**Quoted passage**.
= = = = =

I told him: "When I talked last Sunday, I had 60 people."

"Did you?" he said. "What did you talk about?" I told him. "What did you say?" I told him.

"But that is not what is worrying me. The fact that you had six and I had sixty, just doesn't seem right to me," I said.

"Oh," he said, "I hope you never say that to me again. Do you know what is happening? No, and it's that that's troubling you. It's that puny self of you counting in numbers. If there is only one, that is all that matters."

These things sank deep, and I would not for my very life do anything to belittle the cause. Then when he asked me to address the meeting in Cardiff, I said: "What, me? I am the youngest member in the Society." "You may be this incarnation, but you have tapped it before," he said. I have been very jealous of the meetings, very jealous of theosophy, because I would not for my very life do or say anything that would belittle it. And that is the reason why my question. Believe me, although they are Spiritualistic meetings, it is theosophy they get.

JAL: Well, I don't care if you speak theosophy to half-tight miners in a pub, that is all right with me. There is as much gold in the hearts of people there as you would find in the finest churches on Fifth Avenue in New York. So don't think that the leader is going to stop anybody from carrying the flag of theosophy to the hearts of people, I don't care where it is. If KT could go into the prisons and talk to men of every kind, and tell them that there is still a chance for them, you can tell the Spiritualists whatever is in your heart. They will perhaps understand a great deal more than we realize.

Mr. Lucas: Well, I can assure you they are getting it and appreciating it, although they don't know it as theosophy. They are swallowing it all right, and some day it will bear fruit.

JAL: Thank you very much, Mr. Lucas. Are there any more questions?

Hilda Harries: I wondered if there is any work one can do to help the Headquarters? I cannot do a lot of theosophic work, but if there are little things that can be done to keep up a sort of link with the Headquarters.

= = = = =

**Provided material**.
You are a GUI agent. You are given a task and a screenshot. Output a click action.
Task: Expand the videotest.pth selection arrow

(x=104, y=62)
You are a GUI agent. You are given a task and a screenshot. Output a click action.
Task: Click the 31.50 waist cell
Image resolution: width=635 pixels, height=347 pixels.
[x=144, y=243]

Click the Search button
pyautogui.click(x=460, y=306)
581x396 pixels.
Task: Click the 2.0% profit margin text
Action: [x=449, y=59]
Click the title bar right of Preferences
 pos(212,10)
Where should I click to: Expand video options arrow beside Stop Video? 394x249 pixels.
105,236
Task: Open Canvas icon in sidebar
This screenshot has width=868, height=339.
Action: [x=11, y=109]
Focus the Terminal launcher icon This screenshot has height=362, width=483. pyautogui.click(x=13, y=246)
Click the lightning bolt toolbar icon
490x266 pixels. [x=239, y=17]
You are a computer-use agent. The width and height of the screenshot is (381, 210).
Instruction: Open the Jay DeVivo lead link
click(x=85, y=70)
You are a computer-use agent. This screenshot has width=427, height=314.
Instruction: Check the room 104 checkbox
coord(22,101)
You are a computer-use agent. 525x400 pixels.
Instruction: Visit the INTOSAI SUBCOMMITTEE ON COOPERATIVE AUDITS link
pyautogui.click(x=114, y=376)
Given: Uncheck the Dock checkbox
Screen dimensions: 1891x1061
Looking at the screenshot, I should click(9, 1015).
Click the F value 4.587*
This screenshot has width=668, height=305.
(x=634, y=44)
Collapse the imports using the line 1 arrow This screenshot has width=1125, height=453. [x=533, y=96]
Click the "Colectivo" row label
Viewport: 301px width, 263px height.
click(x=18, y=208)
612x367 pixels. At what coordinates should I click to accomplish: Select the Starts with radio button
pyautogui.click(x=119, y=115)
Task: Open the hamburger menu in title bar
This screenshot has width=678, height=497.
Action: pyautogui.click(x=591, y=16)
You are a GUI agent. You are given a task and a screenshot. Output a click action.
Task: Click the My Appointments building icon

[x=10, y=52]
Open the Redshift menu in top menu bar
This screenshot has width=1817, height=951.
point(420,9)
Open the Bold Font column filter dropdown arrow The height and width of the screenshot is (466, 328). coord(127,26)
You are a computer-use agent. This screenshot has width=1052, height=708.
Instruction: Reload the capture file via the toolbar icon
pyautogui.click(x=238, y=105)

= = = = =

**Work to be completed**. Pick up the theosophy meeting transcript above and continue it after its last sentence.

**Output of the exercise**.
JAL: There may be some things later on. Of course, we don't have the translation problem here, although sometimes when I am spoken to by a taxi driver or a porter, I wonder if I don't need an interpreter, because there are more kinds of English in England than there is Dutch in Holland! In the meantime the best thing that a member can do is just to be the finest example you know how. Try to live the Golden Rule, and things will turn up to do, even if it is just a kindly word here and there to somebody who is having a little pain in his or her heart. That helps Headquarters far more than you realize. It keeps that circulation between Headquarters and the world alive. However, I know what you mean, and at the moment while the organization of the English Section is in transition, I would not know how to answer it. I may be able later on to have a suggestion or two. Any time you care to write and discuss anything that you may have on your mind, do not hesitate to send a letter to Pasadena. After all, this is a partnership in the full sense of the word. I will not be able to maintain a running correspondence with every member, but I will get the letters, and they will receive attention.

Mr. Griffiths: I am a very young member in the Movement, and I have not had contact with anyone except the two members who are now in Ferndale. I am very interested in the literature, and I do feel I know more about it after my visit here tonight.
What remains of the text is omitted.